Hurray for Russ Feingold

October 9th, 2009, 2:46 pm by fsherman

The Wisconsin senator was a staunch defender of civil liberties under Bush, and he isn’t softening under Obama. His criticism of the Patriot Act reauthorization bill is here.
I particularly like his comment about the duties of the Judiciary Committee to be about justice, not just law enforcement: “It’s not the prosecutors’ committee, it’s the Judiciary Committee.”

Oh, joy

October 9th, 2009, 2:39 pm by fsherman

Democratic National Committee Communications Director Brad Woodhouse: “The Republican Party has thrown in its lot with the terrorists - the Taliban and Hamas this morning - in criticizing the President for receiving the Nobel Peace prize …put[ting] politics above patriotism.”
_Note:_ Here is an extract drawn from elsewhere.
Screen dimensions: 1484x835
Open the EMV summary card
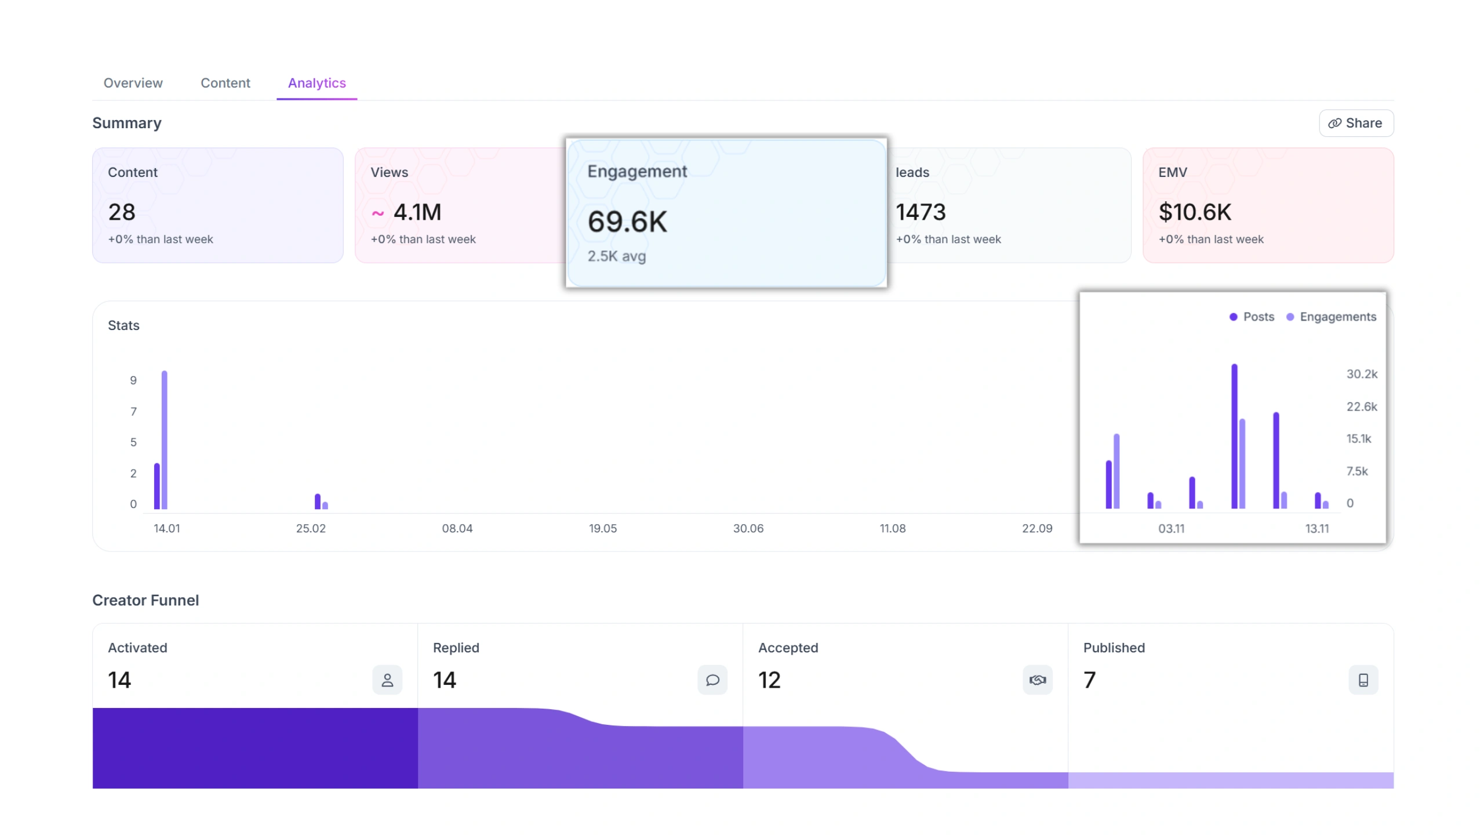click(1268, 205)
Now BOTH political parties are playing the Everyone Who Disagrees With Us Is A Terrorist card. Absolutely wonderful. Not.

Word games

October 9th, 2009, 2:29 pm by fsherman

Walter Williams’ column today: “There’s little or no distinction between Nazism and socialism. Even the word ‘Nazi’ is short for the National Socialist German Workers Party.”
By this logic, everyone who writes in to the daily news and announces “America is a republic, not a democracy” must be some sort of Stalinist—after all, the USSR stood for Union of Soviet Socialist Republics.”
And no, the Nazis were not socialists, despite the name. They crushed the socialist parties and actively solicited support on the right. And despite Williams’ effort to suggest that leftist=Nazi-in-training, the fascists in America are all solidly on the right; David Duke, for instance, ran as a Republican, not a Democrat.
No, that’s not equating Republicans and Nazis. But the Republicans have been playing the Southern strategy (cater to racists without being open about it) for forty years, it’s not surprising the far right embraces themm.
More amusingly, Williams grumbles that leftists “are willing to abandon constitutional principles and rule of law so that the nation’s elite, who believe they are morally and intellectually superior to the rest of us, can have the tools to implement “social justice.”"
Of course, it’s the right wing that spent the first eight years of this century pushing centralized government in the form of the Patriot Act, “enemy combatant” laws and the unitary president theories. Apparently that was fine—I don’t recall Williams saying one word of objection—but like a number of Repubs, the horror of government providing medical care? THAT’S stalinist!